Ci sono giorni in cui il mare sembra più uno specchio che un confine. Lo guardi da Tunisi, e potresti giurare di scorgere dall’altra parte un’Italia fatta di ulivi, piazze e voci che si accavallano. Lo guardi da Sicilia, e ti sembra di sentire l’odore del caffè amaro servito nei bicchierini di vetro della Medina. Italia e Tunisia non sono due mondi separati: sono due riflessi dello stesso volto, due frammenti di uno specchio rotto dal tempo, ma che continua a riflettere la stessa luce mediterranea. Le similitudini tra italiani e tunisini non si trovano nei libri di storia, ma nei gesti quotidiani, nel modo in cui si parla, si mangia, si litiga e si ride. C’è un’umanità rumorosa che ci accomuna, una propensione naturale al contatto, alla parola, al gesto largo. Nessuno dei due popoli sa stare in silenzio troppo a lungo. Entrambi hanno bisogno di raccontare, di spiegare, di contraddirsi. E spesso, più che comunicare, mettono in scena la vita stessa.


In Italia come in Tunisia, la famiglia è un universo compatto e contraddittorio, pieno d’amore e di frizioni. Si cresce nella certezza che la tavola sia un luogo sacro, che il cibo non sia solo nutrimento ma linguaggio. L’olio d’oliva, il pane, il pesce, la pasta o il couscous: cambia la forma, ma non la sostanza.
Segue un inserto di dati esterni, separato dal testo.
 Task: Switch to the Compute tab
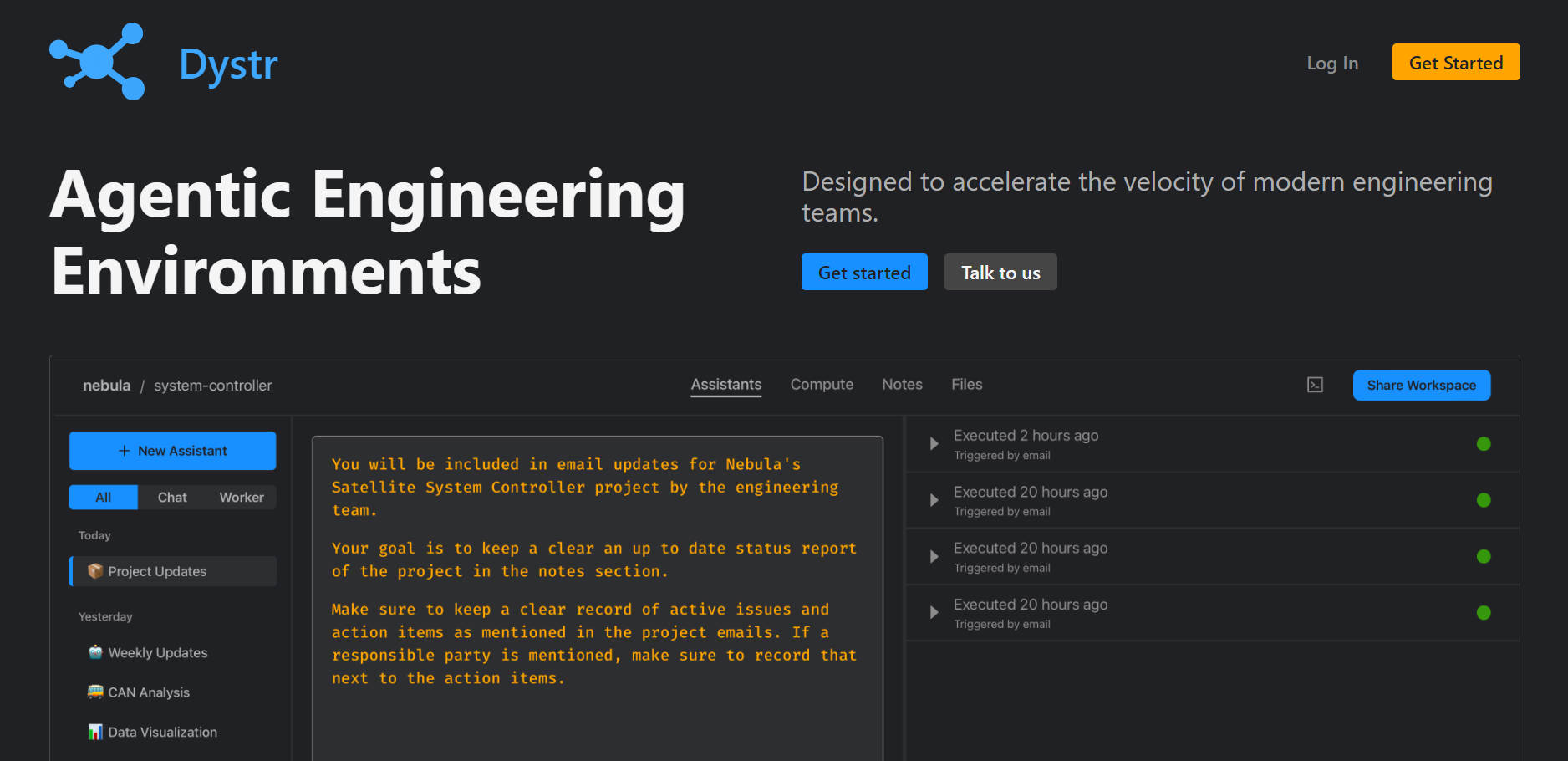point(822,385)
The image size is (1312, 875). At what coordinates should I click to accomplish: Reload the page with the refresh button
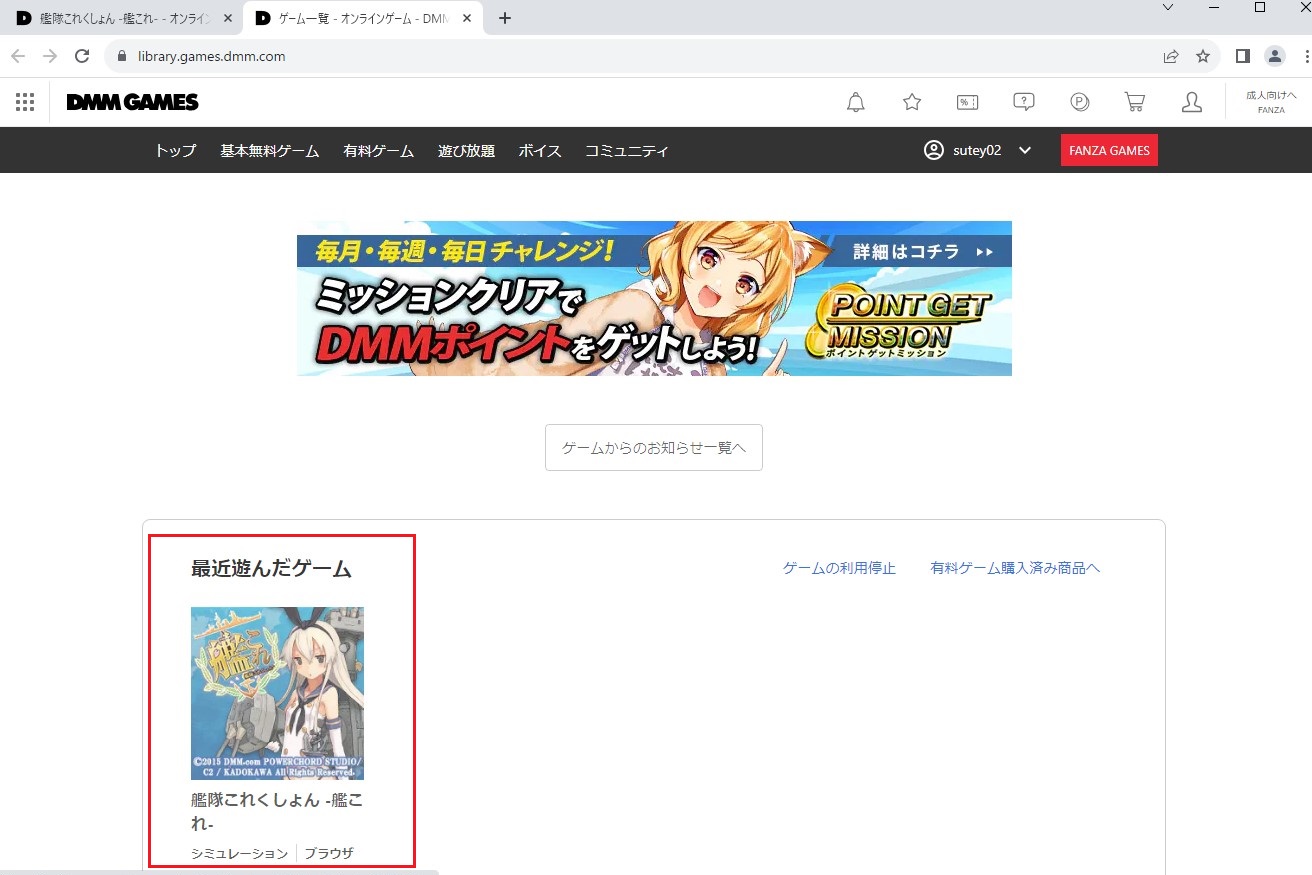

Tutto ruota attorno al convivio, alla condivisione, al calore umano. Anche la religione, pur con le sue differenze, è vissuta con la stessa teatralità mediterranea: Dio non è distante, ma parte del quotidiano. Lo si invoca, lo si ringrazia, a volte lo si rimprovera. È una presenza familiare, non un concetto astratto.


Poi c’è il rapporto col tempo. Né italiani né tunisini lo vivono come un’equazione. Il tempo si adatta alle persone, non il contrario. È un fluire lento, capace di fermarsi per un caffè o una chiacchiera improvvisata. L’Occidente lo chiama “ritardo”, ma qui ha un altro nome: umanità. Perché dietro ogni minuto di attesa c’è una persona che si è fermata a salutare un amico, a chiedere come sta, a vivere. E vivere, nel Mediterraneo, è un verbo che si coniuga a voce alta.


Anche la diffidenza verso il potere, l’ironia come difesa e la capacità di arrangiarsi ci rendono simili. L’italiano e il tunisino non si fidano facilmente dell’autorità, ma sanno reinventarsi ogni volta. La storia li ha abituati a sopravvivere alle invasioni, ai cambi di bandiera, ai governi improvvisati. Entrambi hanno imparato a cavarsela con ciò che c’è, a trovare una via d’uscita dove sembrava non esserci. È un talento nato dalla necessità, ma diventato arte.


E poi c’è il mare. Quel mare che unisce e divide, che porta e restituisce. Gli italiani lo hanno attraversato per emigrare, i tunisini lo attraversano per cercare altrove una speranza. Ma il mare non dimentica: è lo stesso, con le stesse onde, lo stesso sale, lo stesso orizzonte. E chi lo guarda ogni giorno finisce per assomigliargli: inquieto, mutevole, profondo, ma sempre vivo.

Le similitudini tra Italia e Tunisia non sono un’invenzione romantica. Sono il risultato di secoli di mescolanza, di commerci, di dominazioni, di amori e di partenze. I fenici portarono le lettere, i romani le strade, gli arabi la geometria, gli italiani le fabbriche e il cinema. Ognuno ha lasciato qualcosa, e nessuno se n’è mai andato davvero. Il Mediterraneo non cancella: sedimenta.

Vivendo tra le due rive, ti accorgi che i confini sono illusioni disegnate sulla sabbia. I tunisini hanno la stessa voglia di vivere, la stessa ironia stanca degli italiani, la stessa capacità di lamentarsi e poi ridere della propria sfortuna. Gli italiani, a loro volta, hanno la stessa dolcezza feroce dei tunisini: capaci di slanci generosi e di improvvisi silenzi, di rabbia e di tenerezza nello stesso respiro.


Forse è per questo che chi vive a cavallo tra le due sponde finisce per sentirsi a casa da entrambe le parti e straniero in entrambe. È una condanna dolce, come una nostalgia permanente. L’italiano che vive in Tunisia e il tunisino che lavora in Italia condividono lo stesso destino di sospensione, di identità fluttuante. Entrambi cercano un equilibrio tra due mondi che si guardano e si riconoscono senza mai toccarsi del tutto.

Italia e Tunisia non sono sorelle per geografia, ma per carattere. Due popoli che si capiscono anche senza parlare, che gesticolano nello stesso modo, che trovano nella parola “domani” la stessa ambiguità poetica: promessa o rinvio. Due popoli che sanno essere solenni e cialtroni, spirituali e carnali, furbi e ingenui. Due modi diversi di essere lo stesso Mediterraneo.

E forse la vera differenza non sta tra italiani e tunisini, ma tra chi ha dimenticato il mare e chi ancora lo guarda ogni mattina per capire da che parte soffia il vento.